Print the records below exactly as they appear, from the line containing "What do you see at coordinates (1066, 670)" through the line containing "workspace panes is", including both of those lines.

===============

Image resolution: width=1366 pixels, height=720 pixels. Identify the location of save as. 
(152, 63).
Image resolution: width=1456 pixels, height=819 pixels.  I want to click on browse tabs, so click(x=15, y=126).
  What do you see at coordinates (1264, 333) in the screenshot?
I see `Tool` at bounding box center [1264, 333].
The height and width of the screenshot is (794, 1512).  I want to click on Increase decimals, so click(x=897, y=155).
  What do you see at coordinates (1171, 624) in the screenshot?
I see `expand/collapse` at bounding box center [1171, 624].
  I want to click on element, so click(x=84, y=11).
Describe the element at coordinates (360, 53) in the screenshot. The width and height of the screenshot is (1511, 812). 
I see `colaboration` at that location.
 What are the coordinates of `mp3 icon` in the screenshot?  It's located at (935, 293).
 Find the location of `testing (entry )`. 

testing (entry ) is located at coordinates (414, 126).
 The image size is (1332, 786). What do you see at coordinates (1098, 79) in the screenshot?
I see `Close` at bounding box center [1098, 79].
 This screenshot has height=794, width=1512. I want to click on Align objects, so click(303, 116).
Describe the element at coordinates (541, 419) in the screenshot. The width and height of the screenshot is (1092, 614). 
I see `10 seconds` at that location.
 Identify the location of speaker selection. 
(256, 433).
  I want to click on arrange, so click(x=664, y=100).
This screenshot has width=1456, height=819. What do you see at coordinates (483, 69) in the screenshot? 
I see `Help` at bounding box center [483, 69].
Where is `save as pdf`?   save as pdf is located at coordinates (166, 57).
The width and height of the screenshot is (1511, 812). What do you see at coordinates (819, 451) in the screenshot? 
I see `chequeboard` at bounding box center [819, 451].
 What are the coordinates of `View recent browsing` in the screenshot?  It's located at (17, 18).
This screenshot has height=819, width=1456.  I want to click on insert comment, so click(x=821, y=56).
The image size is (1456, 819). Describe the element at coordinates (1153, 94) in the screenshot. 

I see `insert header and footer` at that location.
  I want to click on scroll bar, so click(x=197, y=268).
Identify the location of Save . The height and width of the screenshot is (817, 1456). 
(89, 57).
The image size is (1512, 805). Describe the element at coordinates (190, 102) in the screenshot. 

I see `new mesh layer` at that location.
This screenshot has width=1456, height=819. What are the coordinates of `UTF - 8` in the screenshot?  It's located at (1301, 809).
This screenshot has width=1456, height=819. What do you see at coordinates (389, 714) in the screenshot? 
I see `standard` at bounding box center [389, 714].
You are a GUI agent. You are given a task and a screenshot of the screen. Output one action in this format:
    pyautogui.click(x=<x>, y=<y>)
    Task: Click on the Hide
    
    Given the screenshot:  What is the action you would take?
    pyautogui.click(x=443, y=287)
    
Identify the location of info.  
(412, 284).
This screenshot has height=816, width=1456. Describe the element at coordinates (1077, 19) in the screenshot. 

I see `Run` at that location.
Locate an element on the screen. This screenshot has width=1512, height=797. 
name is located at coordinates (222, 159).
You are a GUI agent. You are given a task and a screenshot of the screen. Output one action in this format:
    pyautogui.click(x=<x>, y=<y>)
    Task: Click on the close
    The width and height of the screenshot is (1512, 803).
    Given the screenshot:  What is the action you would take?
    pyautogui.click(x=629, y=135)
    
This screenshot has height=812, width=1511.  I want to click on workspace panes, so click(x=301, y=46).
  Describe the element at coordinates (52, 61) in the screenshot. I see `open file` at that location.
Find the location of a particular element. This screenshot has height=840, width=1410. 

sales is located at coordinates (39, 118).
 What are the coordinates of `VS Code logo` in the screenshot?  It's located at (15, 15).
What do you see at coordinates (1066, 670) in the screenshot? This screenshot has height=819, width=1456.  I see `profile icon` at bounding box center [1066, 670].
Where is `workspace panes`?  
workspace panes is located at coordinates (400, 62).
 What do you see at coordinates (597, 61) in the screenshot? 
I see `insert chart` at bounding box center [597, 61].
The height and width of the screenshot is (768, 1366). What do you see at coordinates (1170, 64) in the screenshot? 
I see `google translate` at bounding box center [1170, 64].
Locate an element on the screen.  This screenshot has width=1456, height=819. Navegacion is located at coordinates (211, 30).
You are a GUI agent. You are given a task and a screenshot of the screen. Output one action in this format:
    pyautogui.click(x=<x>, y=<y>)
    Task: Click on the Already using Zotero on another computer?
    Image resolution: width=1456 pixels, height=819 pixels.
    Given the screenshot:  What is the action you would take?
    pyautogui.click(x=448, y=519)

===============

Complete response:
What do you see at coordinates (1066, 670) in the screenshot? This screenshot has height=819, width=1456.  I see `profile icon` at bounding box center [1066, 670].
Where is `workspace panes`?  
workspace panes is located at coordinates (400, 62).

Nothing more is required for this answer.